WHAT TO DO:
1: In the forum thread on quieting the mind, why does one reply suggest working with pictures rather than words? Answer in one to three sentences.
2: Write the next part of the forum thread on quieting the mind, starting after its last line.

READING PASSAGE:
===

# Quieting the mind



## Lauralee (Jan 4, 2002)

Is it possible to quiet ALL thoughts? It seems I always have an inner dialogue going and even when it is quiet, there are still background thoughts (usually about stopping the dialogue!). I want to achieve a state of COMPLETE inner silence, no thoughts of any type on any level. Is this achievable and HOW?Even while doing Mike's tapes, while I am concentrating totally on the sound of his voice, I find myself repeating what he said in my head. If I do not do that, my mind will wander. I feel like I have a class of unruly 8 year olds in my head and I cannot get them all quiet at the same time regardless of what I do! Even if I do get the kids quiet, the teacher (me) is still talking. HELP!


----------



## BQ (May 22, 2000)

Laura, Trust me, I'm no expert...... And I know exactly what you mean. But trying to "blank" your mind, as in completely blank, for me???........ not possible. I can however quiet things down in there significantly by focusing my thoughts on ONE thing in particular. If I have relaxing music on via headphones, I can just listen to every musical note, or just a particular musical instrument within the song. Or I can just listen to the music and try to feel where it takes me. Other times, without music, I just focus on ONE, relaxing, peaceful, positive image; the waves coming in on the beach, a sunset from the top of a mountain, laying on my back staring at a skyful of stars>>>>whatever sends me at that particular moment. The point, I think (real emphasis on "I think") is to not think about the past, the future or the days events. The point, I think, is just to focus on whatever pleasant image you can conjure up and stay in that image, being in that image only; with no past, no future, just the here & now of that calming vision. So instead of trying to kick everything out of your head, one is really trying to put IN One thing and nothing else.Ok> That is my guess, anyway.







BQ


----------



## eric (Jul 8, 1999)

Lauralee, one thing with this is the more you practice, the easierr it becomes, although individual mileage may very and BQ posted good thoughts on this.I can do it but I have been practicing a long time. One way to try to do it is to picture (this may sound strange) yourself as a rock. A rock has no feeling or emotions. It is also better to use imagery then words when working at this level as the brain likes that better. It is easier to start like BQ said with one thought highly focused. I personnally do all kinds of things now with the HT. I can imagine myself as the captain of the enterprize and imagine anything I like lol, although that is different then what your saying here, but the possiblities are endless.Try however on your own closing your eyes and picture floating in space where there is no past and no future, just the present and the present is comfortable and you have no feelings of your body and your thoughts are calm. There is no rush and no worries. The minute something enters your mind let it go and focus on just bliss of mind and body. Try that for a while and let me know what happens.This whole process does take some practice, but it does get easier to do. Its also important to be able to let just things go and that get easier the more you do it.


----------



## Lauralee (Jan 4, 2002)

===

EXTRACTED RECORDS:
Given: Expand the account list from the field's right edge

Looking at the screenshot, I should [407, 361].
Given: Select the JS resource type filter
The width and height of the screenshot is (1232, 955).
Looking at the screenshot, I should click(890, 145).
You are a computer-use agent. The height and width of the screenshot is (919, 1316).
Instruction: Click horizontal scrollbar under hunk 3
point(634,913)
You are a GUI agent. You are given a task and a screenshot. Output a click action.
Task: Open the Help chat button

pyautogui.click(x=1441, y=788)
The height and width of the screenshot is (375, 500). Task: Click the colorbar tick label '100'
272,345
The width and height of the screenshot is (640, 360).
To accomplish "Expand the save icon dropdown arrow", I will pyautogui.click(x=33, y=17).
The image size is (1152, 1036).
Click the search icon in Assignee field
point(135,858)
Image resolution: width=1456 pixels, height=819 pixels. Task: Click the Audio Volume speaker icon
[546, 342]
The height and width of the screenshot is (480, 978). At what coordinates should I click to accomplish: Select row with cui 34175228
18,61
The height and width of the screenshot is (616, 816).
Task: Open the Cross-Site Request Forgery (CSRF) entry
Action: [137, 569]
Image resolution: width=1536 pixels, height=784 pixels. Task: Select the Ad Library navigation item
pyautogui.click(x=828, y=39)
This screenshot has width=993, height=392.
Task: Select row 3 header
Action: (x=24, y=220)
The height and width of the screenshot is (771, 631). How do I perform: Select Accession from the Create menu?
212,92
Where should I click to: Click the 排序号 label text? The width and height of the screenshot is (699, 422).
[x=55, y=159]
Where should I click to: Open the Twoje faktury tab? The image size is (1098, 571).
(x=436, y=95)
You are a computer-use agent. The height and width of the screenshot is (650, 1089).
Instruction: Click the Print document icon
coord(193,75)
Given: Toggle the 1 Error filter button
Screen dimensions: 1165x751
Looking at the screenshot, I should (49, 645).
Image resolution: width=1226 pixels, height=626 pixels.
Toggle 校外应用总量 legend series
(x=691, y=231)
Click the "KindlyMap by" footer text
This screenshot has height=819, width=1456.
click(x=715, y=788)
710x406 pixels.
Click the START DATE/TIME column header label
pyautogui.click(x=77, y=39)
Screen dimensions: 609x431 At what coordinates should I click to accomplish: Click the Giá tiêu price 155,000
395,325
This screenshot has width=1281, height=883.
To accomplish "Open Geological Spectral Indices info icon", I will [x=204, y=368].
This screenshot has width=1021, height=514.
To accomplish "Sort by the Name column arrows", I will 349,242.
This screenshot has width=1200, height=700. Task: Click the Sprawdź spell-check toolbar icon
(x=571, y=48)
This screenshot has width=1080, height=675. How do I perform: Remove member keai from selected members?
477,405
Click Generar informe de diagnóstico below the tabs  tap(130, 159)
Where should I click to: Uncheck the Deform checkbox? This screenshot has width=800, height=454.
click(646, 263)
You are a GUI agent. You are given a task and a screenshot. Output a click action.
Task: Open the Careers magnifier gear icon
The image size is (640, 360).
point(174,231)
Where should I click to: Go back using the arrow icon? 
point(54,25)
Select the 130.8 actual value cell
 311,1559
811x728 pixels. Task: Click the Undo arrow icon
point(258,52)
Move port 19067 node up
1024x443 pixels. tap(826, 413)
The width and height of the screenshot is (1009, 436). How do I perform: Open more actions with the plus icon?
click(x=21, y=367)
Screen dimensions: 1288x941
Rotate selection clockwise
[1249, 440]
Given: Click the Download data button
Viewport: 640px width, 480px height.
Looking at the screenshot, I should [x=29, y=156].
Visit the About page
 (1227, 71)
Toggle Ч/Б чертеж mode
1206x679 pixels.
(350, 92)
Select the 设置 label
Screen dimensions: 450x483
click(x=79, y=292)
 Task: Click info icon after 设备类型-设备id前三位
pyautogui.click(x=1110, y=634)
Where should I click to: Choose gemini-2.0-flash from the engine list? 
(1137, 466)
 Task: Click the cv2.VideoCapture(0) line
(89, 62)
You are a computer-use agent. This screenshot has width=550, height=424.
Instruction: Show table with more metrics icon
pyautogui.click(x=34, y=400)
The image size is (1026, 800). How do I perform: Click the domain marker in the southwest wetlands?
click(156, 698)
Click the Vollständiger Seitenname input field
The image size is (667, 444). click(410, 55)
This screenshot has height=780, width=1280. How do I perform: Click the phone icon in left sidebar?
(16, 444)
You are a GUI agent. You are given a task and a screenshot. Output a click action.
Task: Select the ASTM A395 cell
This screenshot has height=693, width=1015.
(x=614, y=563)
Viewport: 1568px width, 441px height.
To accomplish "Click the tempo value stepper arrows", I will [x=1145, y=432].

===

RESPONSES FOR EACH TASK:
1: The reply says imagery works better than words at this level because the brain likes pictures better. That is why it suggests images such as seeing yourself as a rock or floating in space, starting with one tightly focused thought.

2:
Thanks for the great answers! I do need a bit more though...OK, BQ, when you are focusing on the waves, or whatever it may be, is your mind running through a million things (look at the whitecaps, boy the sand is hot, is that a boat in the distance, that cloud looks like a squirrel, etc.)? Or can you just simply see the waves without interference from your thoughts? How long did it take you to be able to put in just one thing? Did your mind give you trouble at first?Eric, you can totally clear all thought? That is just amazing to me. Did you start to learn how to do that with Mike's tapes and progress from there, or had you been practicing before you started the tapes? You said it was better to use imagery than words. I can get the imagery, but as I mentioned to BQ, the words come, too (sand, squirrels, etc.). Will the words just turn off on their own as I practice or do I need to make a conscious effort to turn them off (adding more words in the process!)?I know this is just basic meditation, but for some reason my mind is a real talker. I can be very quiet on the outside, but there is constant chatter on the inside! Eric, I will try the floating in space, bliss thing and see where it takes me and I will let you know what happens!Thanks!Laura


----------



## eric (Jul 8, 1999)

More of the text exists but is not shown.